AUFGABENSTELLUNG A
Welche Figur nennt LOX-TT im folgenden Forumsthread über Anti-Helden?

#### TEXTAUSZUG

# Anti-Helden: Die besseren Protagonisten



## ChrisGa (5. Oktober 2018)

Jetzt ist Deine Meinung zu *Anti-Helden: Die besseren Protagonisten* gefragt.


						Bitte beachtet: Der Kommentarbereich wird gemäß der Forenregeln moderiert.





			Dieser Inhalt steht nur eingeloggten Mitgliedern zur Verfügung.
        

 Zum Artikel: *Anti-Helden: Die besseren Protagonisten*


----------



## LOX-TT (5. Oktober 2018)

Captain Barbossa würde mir noch einfallen


----------



## Maiernator (6. Oktober 2018)

Severus Snape ist der klassische Antiheld, aus dem Comic Universum könnte man noch Hellboy auflisten. Sonst noch Riddick oder aus dem Anime Bereich Vegeta.


----------



## Asuramaru (6. Oktober 2018)

öööö wie bitte,der bekannteste und wohl beliebteste aller Antihelden ist Batman und das niemand an ihn gedacht hat ist ein Schock.Mir fällt noch aus dem Film-Noir James Dean ein und die Hauptfiguren aus Pulp Fiction zählen auch dazu.

Dann zählen noch Spiderman,Punisher,Spawn,Constantine,Wolverine,Rorschach aus Watchman,Deadpool,Jugde Dredd,Suicide Squad und Hulk zu den Antihelden und Derek Vinyard aus American History X,Der Pate,Antonio Montana aus Scarface,Eric Draven aus The Crow.

Kratos aus God of War 

Alucard aus Hellsing
Vegeta aus Dragon Ball Z
Archer aus Fate/Stay Night
Lelouch Lamperouge aus Code Geass
Light Yagami aus Death Note
Seto Kaiba Yu-Gi-Oh!

Die Liste ist Endlos lang.


----------



## Odin333 (6. Oktober 2018)

########
#### EXTRAHIERTE EINTRÄGE

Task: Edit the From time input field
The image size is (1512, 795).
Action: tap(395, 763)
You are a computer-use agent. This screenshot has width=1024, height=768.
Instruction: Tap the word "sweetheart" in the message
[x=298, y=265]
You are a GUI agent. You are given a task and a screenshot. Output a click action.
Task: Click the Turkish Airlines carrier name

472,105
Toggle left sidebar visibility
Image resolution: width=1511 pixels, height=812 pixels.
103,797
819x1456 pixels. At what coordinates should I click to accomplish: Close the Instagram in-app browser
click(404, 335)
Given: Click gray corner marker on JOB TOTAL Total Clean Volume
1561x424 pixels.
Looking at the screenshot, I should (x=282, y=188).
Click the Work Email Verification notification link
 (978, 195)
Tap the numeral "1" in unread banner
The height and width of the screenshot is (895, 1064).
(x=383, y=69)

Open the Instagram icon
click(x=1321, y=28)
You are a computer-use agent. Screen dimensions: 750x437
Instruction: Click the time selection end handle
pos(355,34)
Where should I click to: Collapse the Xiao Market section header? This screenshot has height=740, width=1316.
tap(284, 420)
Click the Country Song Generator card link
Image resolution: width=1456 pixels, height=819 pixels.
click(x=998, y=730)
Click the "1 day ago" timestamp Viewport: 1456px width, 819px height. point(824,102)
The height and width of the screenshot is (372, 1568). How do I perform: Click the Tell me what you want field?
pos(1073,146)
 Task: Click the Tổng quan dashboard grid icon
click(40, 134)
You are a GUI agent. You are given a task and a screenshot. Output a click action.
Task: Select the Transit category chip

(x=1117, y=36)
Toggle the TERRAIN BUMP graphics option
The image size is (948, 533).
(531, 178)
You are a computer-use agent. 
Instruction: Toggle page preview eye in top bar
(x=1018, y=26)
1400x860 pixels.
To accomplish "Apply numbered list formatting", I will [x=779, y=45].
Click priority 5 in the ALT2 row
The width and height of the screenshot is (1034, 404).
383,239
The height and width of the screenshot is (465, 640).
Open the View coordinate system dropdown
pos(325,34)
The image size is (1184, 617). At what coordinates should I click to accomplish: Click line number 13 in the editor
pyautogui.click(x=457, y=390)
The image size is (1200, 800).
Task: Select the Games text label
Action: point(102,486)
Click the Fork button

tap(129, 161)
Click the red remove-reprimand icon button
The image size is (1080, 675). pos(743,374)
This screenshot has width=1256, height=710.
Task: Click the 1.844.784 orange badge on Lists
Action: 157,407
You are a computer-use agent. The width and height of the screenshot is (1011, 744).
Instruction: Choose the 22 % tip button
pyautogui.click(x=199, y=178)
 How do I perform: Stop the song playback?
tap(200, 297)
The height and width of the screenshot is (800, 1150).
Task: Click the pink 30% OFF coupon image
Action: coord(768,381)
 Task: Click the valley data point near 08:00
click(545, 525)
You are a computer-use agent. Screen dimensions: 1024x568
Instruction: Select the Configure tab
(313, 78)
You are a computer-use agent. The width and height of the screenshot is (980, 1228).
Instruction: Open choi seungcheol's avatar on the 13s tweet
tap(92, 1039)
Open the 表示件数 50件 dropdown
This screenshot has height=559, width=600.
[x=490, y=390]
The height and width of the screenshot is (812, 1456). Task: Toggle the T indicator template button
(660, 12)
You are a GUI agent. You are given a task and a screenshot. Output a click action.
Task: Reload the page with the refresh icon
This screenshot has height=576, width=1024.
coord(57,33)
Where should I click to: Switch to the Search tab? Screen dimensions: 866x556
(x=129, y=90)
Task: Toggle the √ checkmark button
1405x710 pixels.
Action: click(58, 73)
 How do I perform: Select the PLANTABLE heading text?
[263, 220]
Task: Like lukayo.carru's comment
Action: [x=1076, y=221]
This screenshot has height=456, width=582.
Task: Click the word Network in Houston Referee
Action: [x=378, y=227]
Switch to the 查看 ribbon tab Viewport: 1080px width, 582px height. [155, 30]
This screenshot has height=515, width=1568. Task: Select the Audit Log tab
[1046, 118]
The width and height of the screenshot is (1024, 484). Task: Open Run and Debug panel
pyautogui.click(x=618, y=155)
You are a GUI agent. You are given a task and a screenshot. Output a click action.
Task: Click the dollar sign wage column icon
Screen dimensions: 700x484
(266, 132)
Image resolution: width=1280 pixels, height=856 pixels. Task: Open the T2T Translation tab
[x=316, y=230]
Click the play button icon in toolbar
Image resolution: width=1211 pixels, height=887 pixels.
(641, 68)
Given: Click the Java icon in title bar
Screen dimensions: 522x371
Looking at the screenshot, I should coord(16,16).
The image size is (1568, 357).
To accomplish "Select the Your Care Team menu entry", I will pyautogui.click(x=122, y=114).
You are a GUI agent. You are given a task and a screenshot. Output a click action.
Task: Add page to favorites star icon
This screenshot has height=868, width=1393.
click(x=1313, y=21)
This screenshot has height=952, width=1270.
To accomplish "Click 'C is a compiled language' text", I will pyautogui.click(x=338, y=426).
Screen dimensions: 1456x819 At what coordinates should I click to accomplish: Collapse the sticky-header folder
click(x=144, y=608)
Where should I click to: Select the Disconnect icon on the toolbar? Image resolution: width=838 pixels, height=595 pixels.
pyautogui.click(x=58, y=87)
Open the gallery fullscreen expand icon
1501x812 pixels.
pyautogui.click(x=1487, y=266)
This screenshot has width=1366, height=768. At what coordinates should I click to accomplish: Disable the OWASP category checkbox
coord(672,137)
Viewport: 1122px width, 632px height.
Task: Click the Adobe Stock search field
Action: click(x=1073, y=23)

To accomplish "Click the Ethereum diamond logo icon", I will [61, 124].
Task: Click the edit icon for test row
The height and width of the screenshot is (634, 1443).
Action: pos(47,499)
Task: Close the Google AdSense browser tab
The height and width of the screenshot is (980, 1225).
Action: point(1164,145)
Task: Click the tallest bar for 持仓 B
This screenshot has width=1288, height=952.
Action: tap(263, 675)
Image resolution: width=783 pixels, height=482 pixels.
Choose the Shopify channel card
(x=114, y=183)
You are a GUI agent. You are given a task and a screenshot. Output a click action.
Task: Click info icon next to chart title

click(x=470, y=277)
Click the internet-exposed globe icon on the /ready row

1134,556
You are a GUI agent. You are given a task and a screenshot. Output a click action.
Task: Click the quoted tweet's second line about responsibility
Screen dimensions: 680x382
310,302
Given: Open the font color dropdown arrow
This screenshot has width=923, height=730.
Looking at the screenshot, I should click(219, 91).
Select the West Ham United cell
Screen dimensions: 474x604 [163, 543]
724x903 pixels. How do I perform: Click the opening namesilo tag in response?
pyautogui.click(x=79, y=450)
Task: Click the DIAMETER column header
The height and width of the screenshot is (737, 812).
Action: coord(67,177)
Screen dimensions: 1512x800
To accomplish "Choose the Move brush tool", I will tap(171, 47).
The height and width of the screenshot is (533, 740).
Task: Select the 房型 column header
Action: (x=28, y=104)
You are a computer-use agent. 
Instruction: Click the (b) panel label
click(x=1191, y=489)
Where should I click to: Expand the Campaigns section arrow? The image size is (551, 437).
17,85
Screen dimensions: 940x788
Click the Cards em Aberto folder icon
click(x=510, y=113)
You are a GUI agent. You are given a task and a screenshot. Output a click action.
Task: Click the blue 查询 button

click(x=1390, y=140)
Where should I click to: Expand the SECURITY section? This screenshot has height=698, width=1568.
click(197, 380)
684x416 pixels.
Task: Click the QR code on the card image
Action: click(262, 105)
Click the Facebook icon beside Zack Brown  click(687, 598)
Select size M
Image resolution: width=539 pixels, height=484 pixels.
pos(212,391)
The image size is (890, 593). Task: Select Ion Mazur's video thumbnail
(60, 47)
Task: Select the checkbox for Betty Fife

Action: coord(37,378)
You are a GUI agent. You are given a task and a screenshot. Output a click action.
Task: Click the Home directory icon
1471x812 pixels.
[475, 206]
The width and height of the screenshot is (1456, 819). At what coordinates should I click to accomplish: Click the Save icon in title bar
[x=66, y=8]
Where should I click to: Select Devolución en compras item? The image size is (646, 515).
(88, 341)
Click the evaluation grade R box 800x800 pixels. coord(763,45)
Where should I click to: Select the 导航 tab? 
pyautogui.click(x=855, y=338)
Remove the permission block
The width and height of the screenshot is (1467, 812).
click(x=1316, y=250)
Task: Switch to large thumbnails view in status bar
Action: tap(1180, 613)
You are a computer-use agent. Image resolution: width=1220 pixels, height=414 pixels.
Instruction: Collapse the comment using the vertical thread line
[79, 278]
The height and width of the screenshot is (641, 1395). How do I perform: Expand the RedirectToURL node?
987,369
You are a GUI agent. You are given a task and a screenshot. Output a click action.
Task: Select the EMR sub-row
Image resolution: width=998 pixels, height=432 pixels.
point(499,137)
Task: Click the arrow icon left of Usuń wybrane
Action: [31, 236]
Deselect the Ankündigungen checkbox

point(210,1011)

########

AUFGABENSTELLUNG B
Gib den Abschnitt der Auflistung, der mit der Zeile beginnt, die "The width and height of the screenshot is (1456, 819)." enthält, und mit der Zeile endet, die "Click the evaluation" enthält, einschließlich beider Zeilen, als CSV mit den Spalten "Aufgabe" und "Antwort" aus. Lege pro Aufgabe eine Zeile an, setze jedes Feld in Anführungszeichen und ersetze Zeilenumbrüche durch Leerzeichen.

LÖSUNG A
Captain Barbossa

LÖSUNG B
Aufgabe,Antwort
"The width and height of the screenshot is (1456, 819). At what coordinates should I click to accomplish: Click the Save icon in title bar","[x=66, y=8]"
"Where should I click to: Select Devolución en compras item? The image size is (646, 515).","(88, 341)"
"Click the evaluation grade R box 800x800 pixels.","coord(763,45)"